|About this Abstract
||MS&T21: Materials Science & Technology
||AI for Big Data Problems in Advanced Imaging, Materials Modeling and Automated Synthesis
||Machine Learning Polymer Property Prediction Models with Polymers Represented as Natural Language
||Christopher Benjamin Kuenneth, Rampi Ramprasad
|On-Site Speaker (Planned)
||Christopher Benjamin Kuenneth
Polymer informatics tools have been recently gaining ground to design and discover polymers that meet specific application needs. A critical component of such tools is the conversion of polymers to machine readable representations (so-called fingerprints). The fingerprinting process has so far been based on handcrafted approaches that capture key chemical and structural features.

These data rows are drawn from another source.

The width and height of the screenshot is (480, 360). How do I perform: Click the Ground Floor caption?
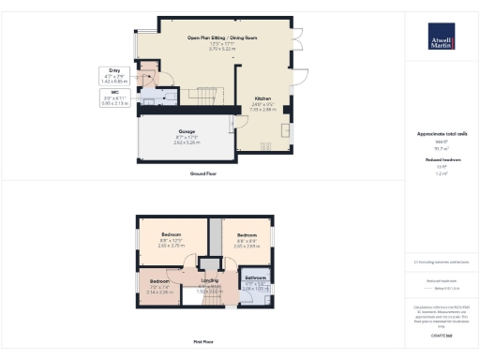(204, 174)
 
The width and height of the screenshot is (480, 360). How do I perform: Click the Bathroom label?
(256, 281)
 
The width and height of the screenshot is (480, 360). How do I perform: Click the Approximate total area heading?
(441, 134)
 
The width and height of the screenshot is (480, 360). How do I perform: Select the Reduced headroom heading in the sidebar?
(441, 160)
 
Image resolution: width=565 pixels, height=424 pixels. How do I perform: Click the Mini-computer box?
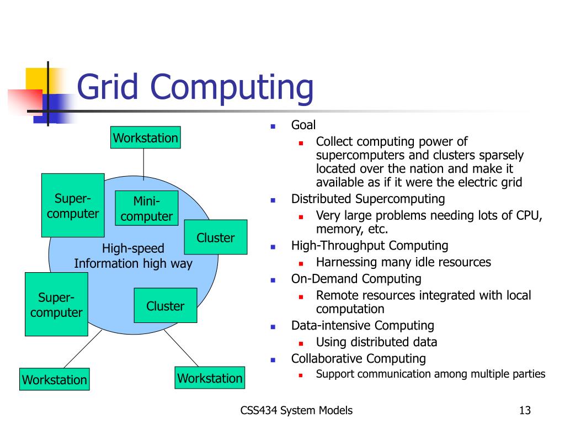146,208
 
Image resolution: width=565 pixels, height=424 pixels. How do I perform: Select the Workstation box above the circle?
146,137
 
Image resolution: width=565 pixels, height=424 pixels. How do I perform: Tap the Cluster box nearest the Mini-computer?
215,237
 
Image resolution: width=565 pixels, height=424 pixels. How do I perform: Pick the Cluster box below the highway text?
165,305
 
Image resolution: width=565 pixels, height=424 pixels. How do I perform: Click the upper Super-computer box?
73,205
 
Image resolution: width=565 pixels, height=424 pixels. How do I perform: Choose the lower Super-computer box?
56,305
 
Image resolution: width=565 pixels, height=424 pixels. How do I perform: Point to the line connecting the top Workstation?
144,164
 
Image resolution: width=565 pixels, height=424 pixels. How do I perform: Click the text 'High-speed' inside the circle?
133,248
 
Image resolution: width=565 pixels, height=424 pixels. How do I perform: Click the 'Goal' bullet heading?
303,125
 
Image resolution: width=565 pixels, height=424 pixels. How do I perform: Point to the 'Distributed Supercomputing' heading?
367,199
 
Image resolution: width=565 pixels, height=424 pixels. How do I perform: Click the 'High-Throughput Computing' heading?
370,246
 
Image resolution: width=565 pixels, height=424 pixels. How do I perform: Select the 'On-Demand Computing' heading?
356,279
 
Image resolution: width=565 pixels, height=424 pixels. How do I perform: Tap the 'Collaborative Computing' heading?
359,358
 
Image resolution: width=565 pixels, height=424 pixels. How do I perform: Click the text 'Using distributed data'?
376,342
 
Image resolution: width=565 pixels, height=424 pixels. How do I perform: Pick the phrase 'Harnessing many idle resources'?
403,262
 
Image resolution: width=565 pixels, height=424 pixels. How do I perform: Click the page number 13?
525,410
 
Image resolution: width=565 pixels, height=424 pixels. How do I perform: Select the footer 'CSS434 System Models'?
297,410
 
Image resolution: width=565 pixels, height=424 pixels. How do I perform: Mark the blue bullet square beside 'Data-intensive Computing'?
273,326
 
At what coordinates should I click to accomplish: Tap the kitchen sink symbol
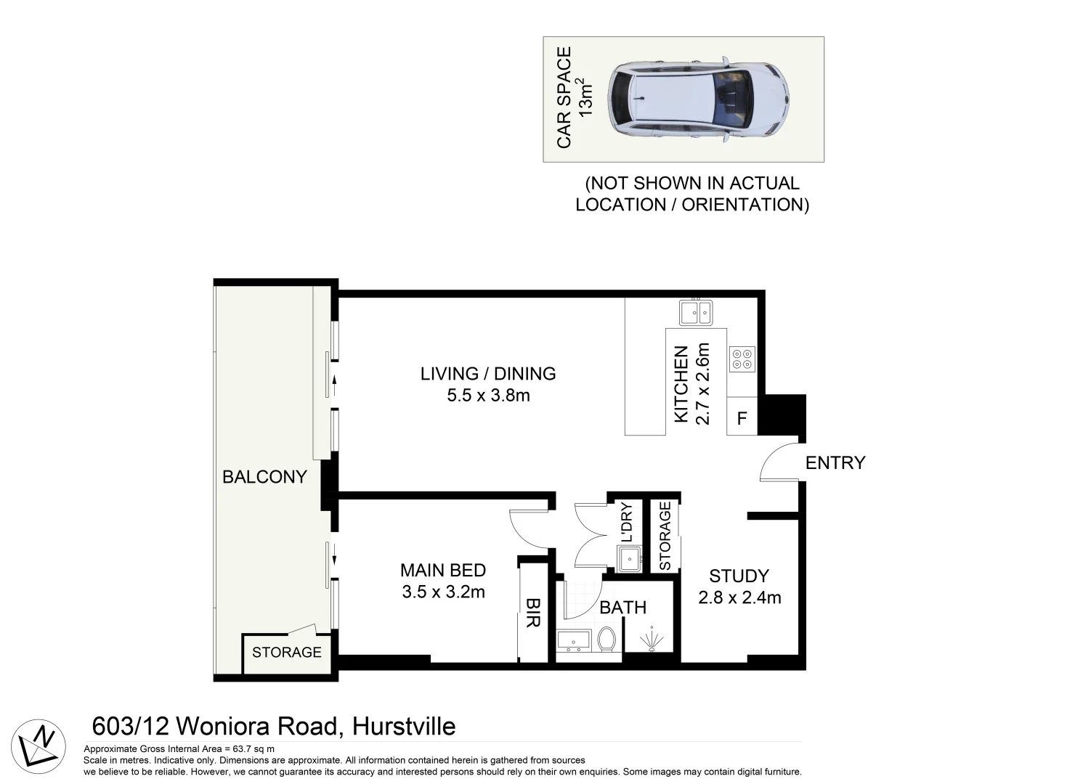coord(696,313)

Recently, within the domain of natural language processing, transformer-based ML models have demonstrated a new, fully ML based path to obtain fingerprints of language. Here, we view SMILES strings as a language representation of polymers, and use them to train a transformer based ML model using more than 100 million SMILES strings. The performance of the so-derived fingerprints are compared with traditional fingerprints using a large polymer property data set. Our new approach has a similar prediction performance compared to the existing state-of-the-art methods, but is faster, more flexible, and allows us to create fully-autonomous ML pipelines.